Hoje, grande parte da produção agrícola do norte de Mato Grosso segue por caminhão até Rondonópolis (MT) e, depois, utiliza a Malha Norte e a Malha Paulista – ambas operadas pela Rumo – até o Porto de Santos (SP).
Com a Ferrogrão, seria criada uma rota mais curta em direção ao Arco Norte, redirecionando parte desse fluxo logístico.
A fala foi feita durante o evento “Novos Caminhos sobre Trilhos: O Futuro das Ferrovias no Brasil”, na Arena B3, em São Paulo.
A apreciação pelo Tribunal ocorre após no final de maio, o plenário do STF (Supremo Tribunal Federal) reconhecer a constitucionalidade da lei que alterou a área do Parque Nacional do Jamanxim, no Pará, para viabilizar a construção da Ferrogrão.
Entretanto, segundo mostrou a CNN algumas empresas do setor ferroviário ainda demonstram preocupação com o impacto que a nova malha pode gerar sobre corredores já existentes de transporte de cargas.
No final do ano passado, a ANTT (Agência Nacional de Transportes Terrestres) aprovou os estudos revisados da ferrovia seguindo as então determinações do STF.
O governo federal têm demonstrado otimismo com o leilão da Ferrogrão. Porém, ainda existem algumas incertezas sobre o apetite do mercado para arcar com os investimentos necessários para a construção da malha.
Nesta quinta-feira (11), durante o evento voltado ao setor ferroviário, o governo federal lançou uma nova linha de financiamento para projetos no segmento, com o objetivo de ampliar a participação privada no setor e fortalecer projetos da carteira ferroviária.
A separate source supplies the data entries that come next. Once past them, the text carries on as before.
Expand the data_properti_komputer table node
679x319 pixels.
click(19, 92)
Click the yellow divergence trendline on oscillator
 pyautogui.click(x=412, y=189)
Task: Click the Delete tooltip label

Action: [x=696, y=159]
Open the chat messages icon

A iniciativa terá até 40 anos de prazo para pagamento, fortalecendo projetos, incluindo a Ferrogrão e a EF-118 (Anel Ferroviário do Sudeste), que demandam um alto volume de recursos para serem construídos.
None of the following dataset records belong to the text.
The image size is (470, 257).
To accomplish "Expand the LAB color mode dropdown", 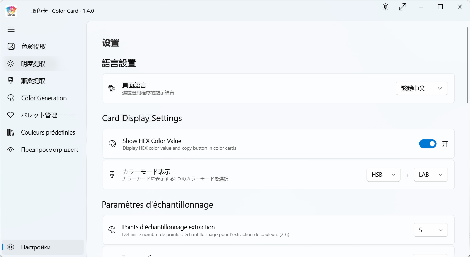I will click(430, 175).
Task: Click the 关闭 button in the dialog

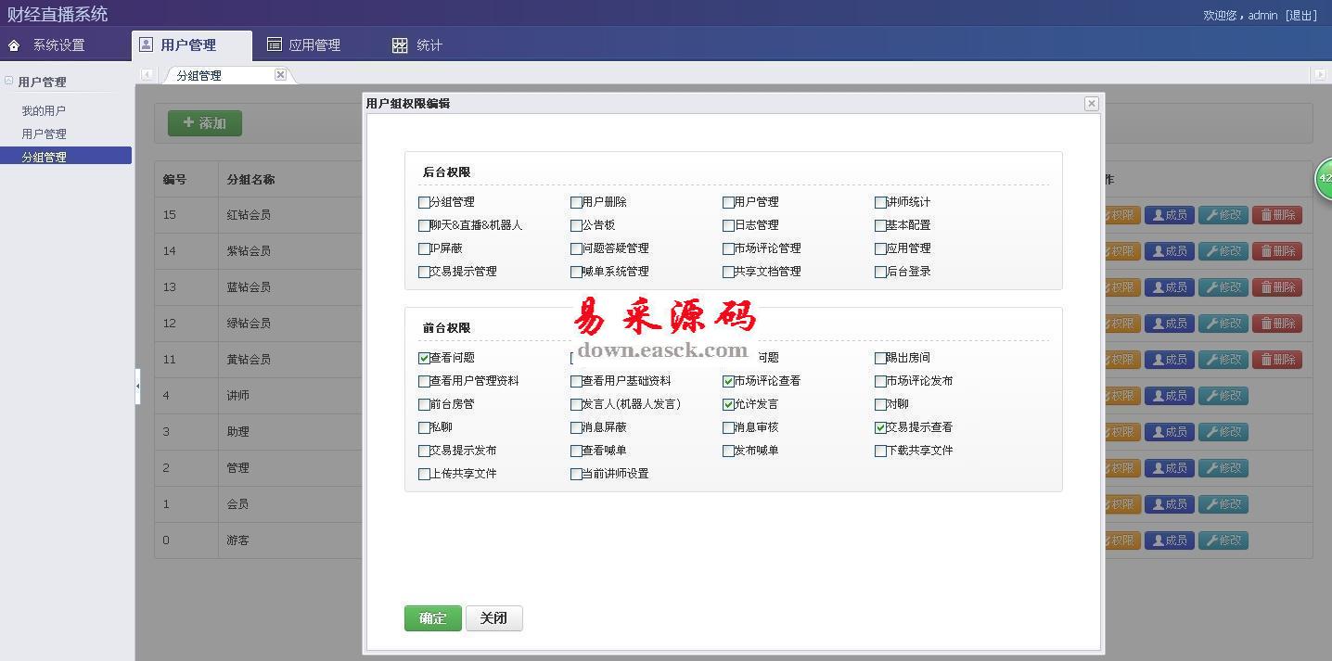Action: (493, 618)
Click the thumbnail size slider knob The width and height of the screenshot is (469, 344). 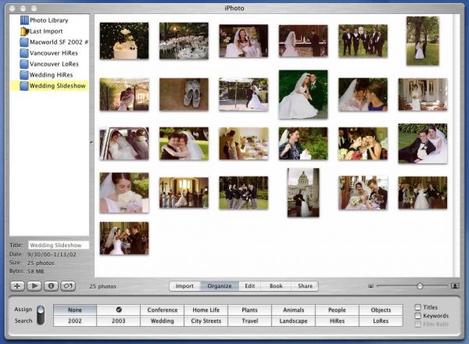[420, 286]
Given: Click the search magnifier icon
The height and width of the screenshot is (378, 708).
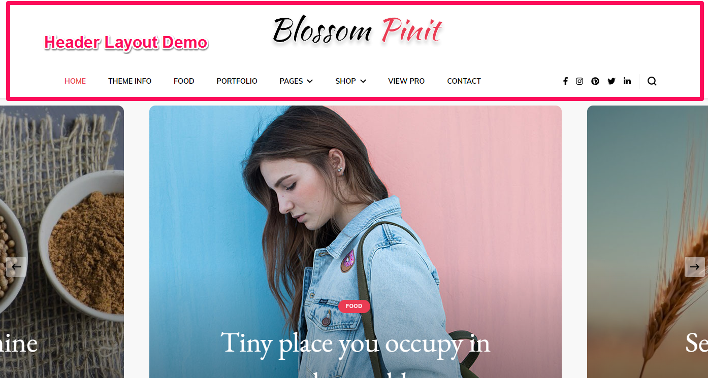Looking at the screenshot, I should pos(652,81).
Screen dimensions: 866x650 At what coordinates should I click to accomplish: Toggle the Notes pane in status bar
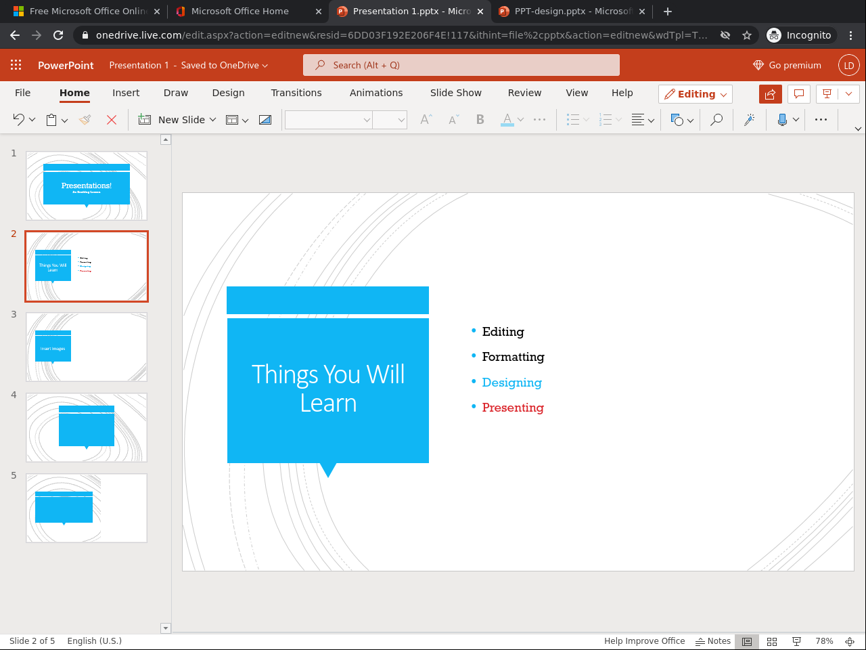(x=713, y=641)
Em entrevista ao Conexão Infra, programa senanal do CNN Money, o ministro já havia defendido a nova política de crédito para o segmento.
Para Santoro, o país enfrenta um desafio em relação a criação de corredores logísticos, visando a integração entre os diferentes modais de transporte, como rodovias, ferrovias e hidrovias.
Ainda segundo ele, a infraestrutura nacional deve ser mais integrada e expandida em todas as regiões do Brasil.
Atualmente o país possui 35 mil quilômetros de malha ferroviária histórica, mas apenas 10 mil quilômetros estão em operação.
Diante desse gargalo, o ministério está integrando a carteira ferroviária com as hidrovias, portos, terminais e rodovias, criando uma rede logística nacional.
A avaliação da pasta é que os mecanismos tradicionais de financiamento não refletem as características do setor ferroviário e que as novas condições seriam mais compatíveis com o perfil dos empreendimentos, o que poderia ampliar a competitividade dos próximos projetos previstos.